Da tempo volevo cimentarmi nella lettura di un qualche libro di Carlo Lucarelli. Le bellissime edizioni Einaudi mi hanno definitivamente convinto a intraprendere questa avventura. Ho iniziato con il suo primo giallo, Carta bianca, la prima indagine del commissario de Luca. Non si tratta del combattivo presidente della giunta regionale campana ma di un neo commissario di polizia, uscito dai ranghi della polizia politica delle Legione Muti, ai tempi della Repubblica di Salò. Nel dipanarsi di un intricato delitto e della serie di ulteriori efferatezze che genererà, si ha l’opportunità di immergersi nel clima di quegli anni, nell’ Italia repubblichina costretta a fare i conti con le assurdità del fascismo e la sensazione che quel mondo sta per finire che porta molti a crearsi una nuova verginità morale.

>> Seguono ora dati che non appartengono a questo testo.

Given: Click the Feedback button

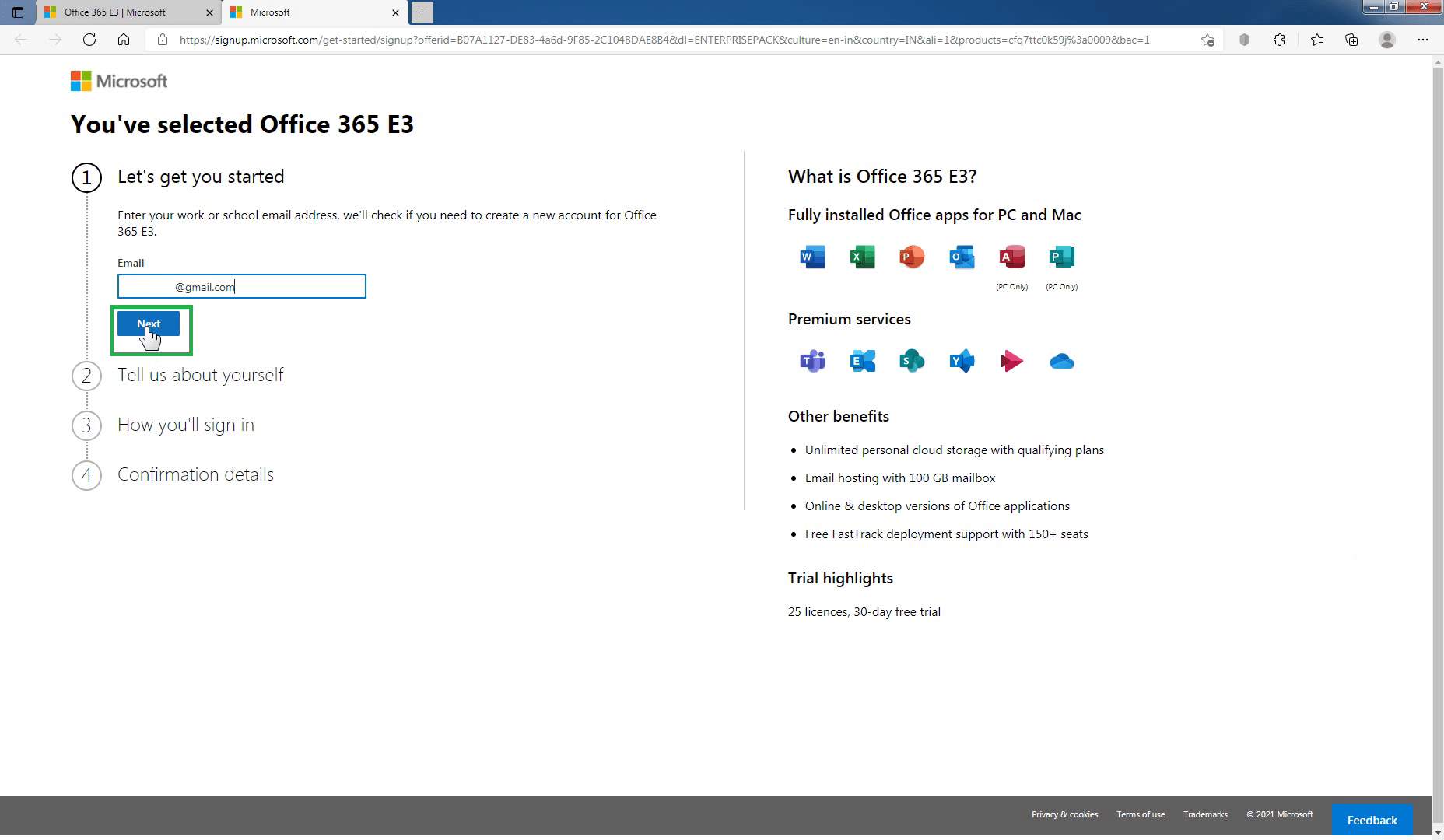Looking at the screenshot, I should click(1372, 819).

Un noir semplice ma appassionante, perfettamente calato nell’epoca nel quale è svolto grazie anche alle conoscenze storiche dell’autore. Io ho già comprato il secondo libro della serie.

In breve

PAGINE: 107

EDITRICE: Einaudi

COSTO: 12,00 euro

VOTO: 4/5

NOTE: Buona occasione per calarsi nel clima politico dell’Italia repubblichina.